(Reuters) - American Pharoah’s chances of extending his Triple Crown run were dealt a mild blow on Wednesday as the Kentucky Derby winner drew the unfavorable number one post position for Saturday’s Preakness Stakes.
Despite the unfavorable start position, American Pharoah was installed as a 4-5 early favorite for the second leg of U.S. thoroughbred racing’s Triple Crown.
The second choice for the $1.5 million race at Pimlico Race Course in Baltimore was American Pharoah stablemate Dortmund, rated a 7-2 pick after the third-place Kentucky Derby finisher drew the number two post alongside the favorite.

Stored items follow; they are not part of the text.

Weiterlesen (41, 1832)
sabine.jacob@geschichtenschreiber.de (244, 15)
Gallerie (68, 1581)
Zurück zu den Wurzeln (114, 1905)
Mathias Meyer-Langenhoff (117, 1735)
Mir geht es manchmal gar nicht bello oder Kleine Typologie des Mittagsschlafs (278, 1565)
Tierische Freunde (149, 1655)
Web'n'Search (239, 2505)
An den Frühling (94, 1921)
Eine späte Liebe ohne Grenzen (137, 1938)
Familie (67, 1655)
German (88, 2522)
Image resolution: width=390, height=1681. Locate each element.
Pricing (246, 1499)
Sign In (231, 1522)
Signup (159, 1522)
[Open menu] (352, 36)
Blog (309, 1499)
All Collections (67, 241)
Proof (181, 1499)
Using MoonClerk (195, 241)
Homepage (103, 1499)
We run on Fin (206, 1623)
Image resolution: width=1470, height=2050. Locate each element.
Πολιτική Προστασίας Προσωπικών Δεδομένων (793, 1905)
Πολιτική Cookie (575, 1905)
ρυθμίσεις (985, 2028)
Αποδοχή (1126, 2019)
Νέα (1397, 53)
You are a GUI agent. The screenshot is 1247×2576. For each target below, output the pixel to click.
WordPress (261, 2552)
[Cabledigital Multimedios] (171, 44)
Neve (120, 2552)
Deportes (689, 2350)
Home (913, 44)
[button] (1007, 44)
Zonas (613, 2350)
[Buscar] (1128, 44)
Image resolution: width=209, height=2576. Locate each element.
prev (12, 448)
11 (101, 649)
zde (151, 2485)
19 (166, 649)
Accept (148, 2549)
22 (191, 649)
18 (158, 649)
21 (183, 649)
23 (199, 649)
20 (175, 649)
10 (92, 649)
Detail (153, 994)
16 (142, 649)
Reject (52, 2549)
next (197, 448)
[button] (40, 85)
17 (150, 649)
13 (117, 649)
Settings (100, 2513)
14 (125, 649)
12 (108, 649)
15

Both horses in the eight-horse field that will run 1-3/16 miles at Pimlico are trained by Bob Baffert.
“I can’t believe I drew the 1-2 of all draws,” Baffert said.
“I‘m just glad I didn’t draw that for the Derby.”
Firing Line, who finished a length behind American Pharoah at Churchill Downs and two lengths in front of Dortmund, was rated third in the morning line at 4-1 and drew the outside number eight post for the 140th Preakness.
“We’ve got options from out there. It’s perfect,” said Firing Line trainer Simon Callaghan. “I guess (the rail post position) makes it a little tougher for (American Pharoah), but we’re certainly happy with our post position.”
The top three Kentucky Derby finishers arrived at Pimlico on Wednesday following a flight from Louisville that also included Preakness entrants Danzig Moon (15-1) and Tale of Verve (30-1).
Also entered in the Preakness field were Lexington Stakes winner Divining Rod (12-1), Calumet Stable’s newly acquired Mr. Z (20-1) and Bodhisattva (20-1).
The final race of the series for 3 year olds will be the 1-1/2 mile Belmont Stakes in Elmont, New York, on June 6.
Baffert did not hide his dislike of the inside post position but said it will prove a good test for his horse.
”It’s a short field, eight horses. He still has to break well. If he’s the best horse, we’ll find out,” the trainer added about the only horse in the field left with a chance to pursue a Triple Crown sweep last achieved by Affirmed in 1978.
“I don’t like the inside. I never like the one-hole. Sometimes they don’t break as well.”